** begin Extracted text **

“The Undeclared War” Hacking Breakdown

Channel 4’s “The Undeclared War” is a TV Show about a third-party country undermining UK democracy by disrupting UK networks through cyber-attacks. The protagonist is an intern who has a front-row seat to the ordeal and the show is set inside GCHQ, at least that is what I have seen from the first two episodes. I’ll write up more when they are released.

Here is a breakdown of all of the techniques used in the show. It is clear the writers took at least some inspiration from actual real-world scenarios but then bent the rules or changed some aspects to fit the narrative of the episode, which makes the episode a little hard to watch.

The Undeclared War is an inside look at an attack on British internet infrastructure and the inner workings of GCHQ.

The Undeclared War Episode 1

The episode starts out in a fairground, analogous to hacking, as becomes clear when shots of Saara (main character) are interspersed with her sitting in a classroom playing against other hackers.

This is a reference to a game in hacker culture called a CTF or Capture the Flag. A Capture the Flag (CTF) is a popular way of introducing or testing a hacker’s ability, so in that sense at least the show got it right! CTFs are usually a social event and often very competitive, a good start to the first episode.

There are also some more references for the keen viewer, at one point Saara pulls out a hammer and starts knocking on bricks on a wall, this is similar to port knocking, a technique of security through obscurity whereby a system will not open a port to allow access to an application without first having a client send packets to a network connected device in a specific sequence across various port numbers.

After Saara is done knocking the bricks with a hammer, she is able to remove a brick (or the system opens a port) to view the valuable information inside.

It’s not clear how Saara would know the pattern in order to hit the bricks but is possibly something that she would have to capture using packet sniffing or know by other means, such as accessing the computer she is targeting using command line tools such as SSH or even remote desktop.

Screenshot of the hacking in “The Undeclared War” at 1:49

The show then cuts back to the real world out of the analogy briefly to show the commands Saara is running on her screen, we can see a lot going on but we see references to meterpreter.exe at the top.

Meterpreter is a penetration tool used to exploit programs in order to allow a hacker access to a system remotely, which we can see she has used it to dump the password hashes, but in this version of the tool meterpreter has been able to also decrypt the hashes and displays them on screen before she’s cracked them.

** end Extracted text **
** begin Recorded data **

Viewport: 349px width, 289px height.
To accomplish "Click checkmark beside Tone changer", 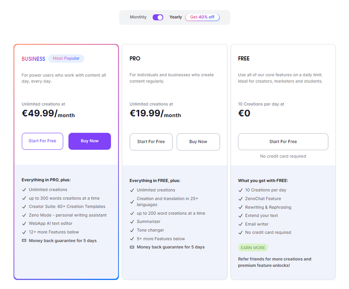I will click(132, 230).

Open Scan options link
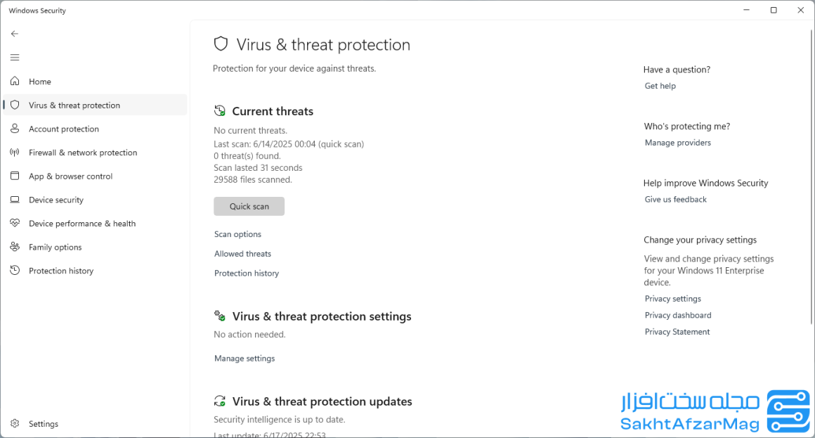point(237,234)
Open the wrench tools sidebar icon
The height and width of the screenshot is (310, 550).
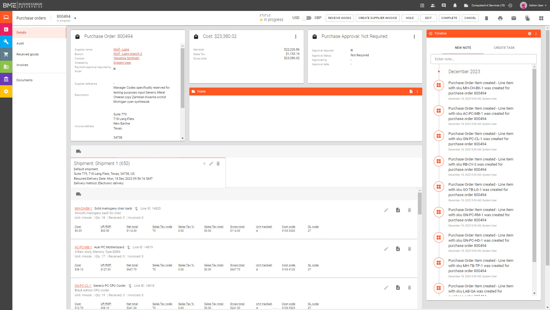tap(6, 42)
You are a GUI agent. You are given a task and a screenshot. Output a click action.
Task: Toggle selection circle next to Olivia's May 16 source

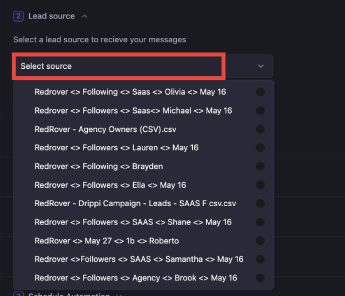tap(260, 92)
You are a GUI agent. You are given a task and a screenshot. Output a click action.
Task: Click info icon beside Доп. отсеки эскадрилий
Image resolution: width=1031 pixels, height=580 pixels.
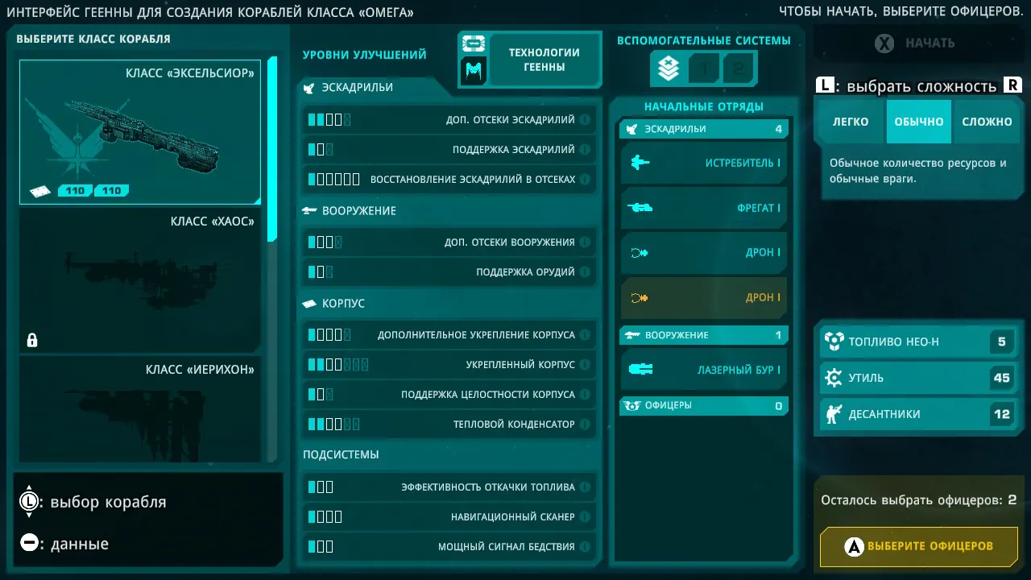(585, 120)
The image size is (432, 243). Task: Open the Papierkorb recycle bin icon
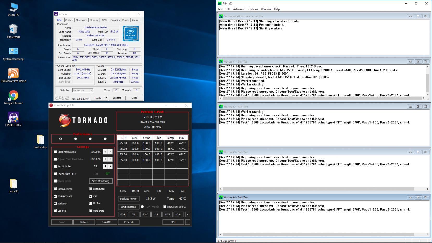[x=13, y=29]
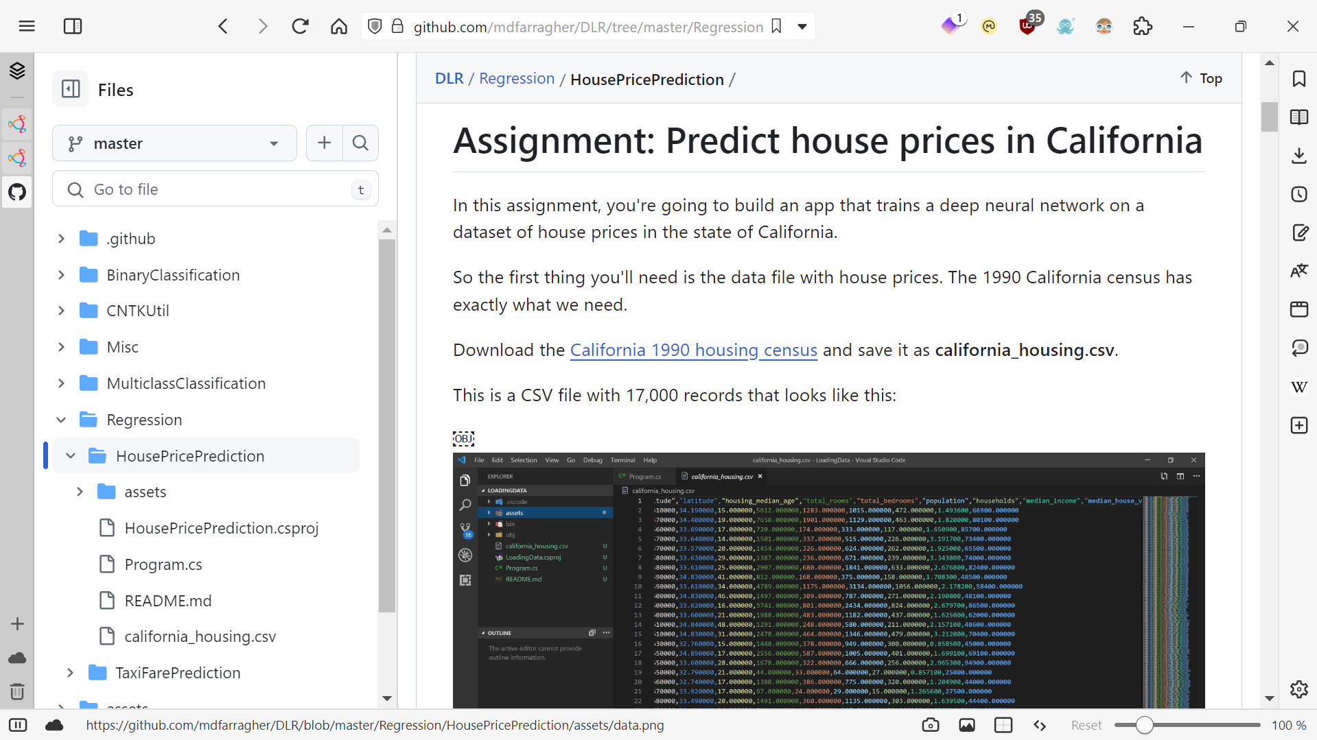The width and height of the screenshot is (1317, 740).
Task: Expand the BinaryClassification folder
Action: point(62,275)
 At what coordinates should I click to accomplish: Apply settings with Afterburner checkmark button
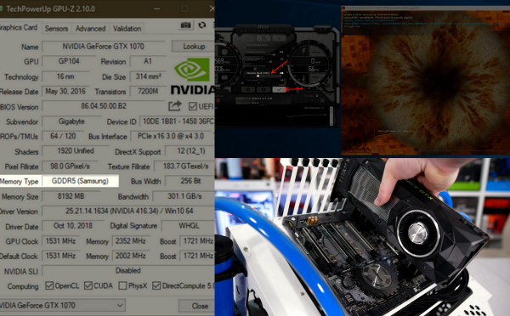(x=279, y=89)
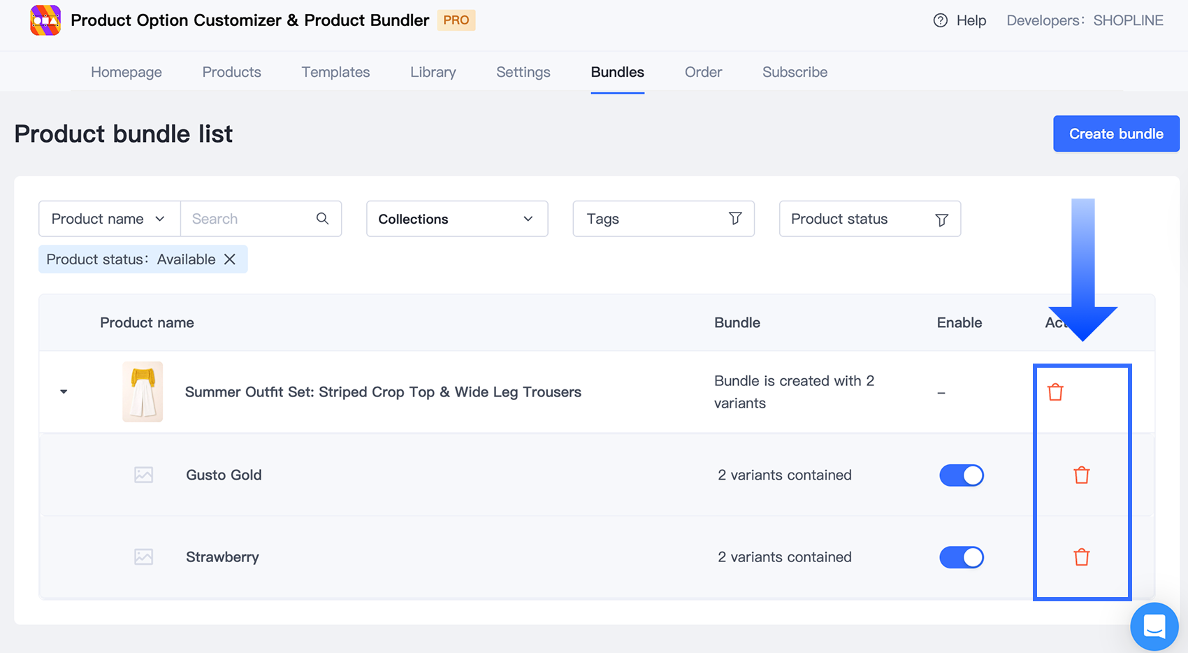Viewport: 1188px width, 653px height.
Task: Disable the Gusto Gold bundle toggle
Action: click(961, 475)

** end Recorded data **

● Work to do: Return, word for word, the passage of the article on "The Undeclared War" that begins with the words containing "The episode starts" and ends with "against other hackers.".

● Result of this task:
The episode starts out in a fairground, analogous to hacking, as becomes clear when shots of Saara (main character) are interspersed with her sitting in a classroom playing against other hackers.